Fast forward to last summer and as you may remember my complete photographic archive of my 32-year career was acquired by the Special Collections of the University of St Andrews, here in Scotland. My whole archive of photography, from my earliest days. That’s a lot of images. Close to one million (both negatives and mostly digital RAW). And thanks to my DAM workflow, all digital files are captioned, keyworded, and organised into structured folders. Currently they’re being added to the University’s photography collection website, and slowly coming online (see the Jeremy Sutton-Hibbert Photographic Archive).
Fast forward to yesterday evening and I found out that myself and the whole team at the University of St Andrews who have worked assiduously to acquire my archive and migrate the photography into their collection and to get it online for public sharing, have been nominated for a Digital Preservation Award by the Digital Preservation Coalition, sponsored by the National Records of Scotland. Great news indeed, and acknowledgement of the work played by the whole St Andrews team (Rachel the curator, Eddy, Sean the I.T. behind the scenes tech guru, Catriona and Katie). Congratulations to the team!
… and all because I sat down one evening in Tokyo and read The DAM Book, and decided to make an effort with my digital files, the metadata and the archiving of them all. Without taking that action I doubt very much there would have been interest in an archive with no information and no structure.
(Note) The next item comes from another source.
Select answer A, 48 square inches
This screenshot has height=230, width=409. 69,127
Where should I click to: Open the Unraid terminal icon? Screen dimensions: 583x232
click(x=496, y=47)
It’s imperative for our photography work, and for its future safeguarding and historical worth, that we take an interest in and look after our digital asset management.
DAM, it’s not a swear word at all.
All images and text ©Jeremy Sutton-Hibbert 2022.
An important commentary Jeremy, should be read by those cherished or burdened by a photographic archive with no clear signposting of what to do with. An important message herein also to those institutions with collections who might need some direction in the public facing potential in access to photographic archives.
Jeremy, thank you so much for including me in this post. And congratulations on placing the collection, and getting the recognition. When I started out to write the first book nearly 20 years ago, it was my goal to provide this kind of full lifecycle approach to photographic collection management. Stories like yours validate that work.
As Malcom points out, there are a tremendous number of collections that are at risk. And the cherish/burden balance can only be tipped to cherish by digitizing, organizing, tagging, and editing the material. I’m working on this for my own collection at the moment. (The digital part is in great shape, the film archives still need quite a bit of scanning).
New time I’m in Europe, I’d love to visit the collection, if possible.
Hi Jeremy
This is great news – well done!
It’s really good to hear about DAM from a photographer’s point of view. As a librarian I’ve been going on for years about how important it is to capture all the relevant information in order to make the material accessible in the future.
Can I ask please what software did you use or was it just iPhoto?
Thanks Catherine for taking a read! To answer your question I use PhotoMechanic software for all my captioning, keywording and editing (choosing) of pics. Then i import everything to Lightroom to do my post-production and Lightroom also acts as my personal catalogue of work. 1-million images, all searchable by keywords. It’s not perfect catalogue, but i can find most things rather quickly. It’s a non-stop job!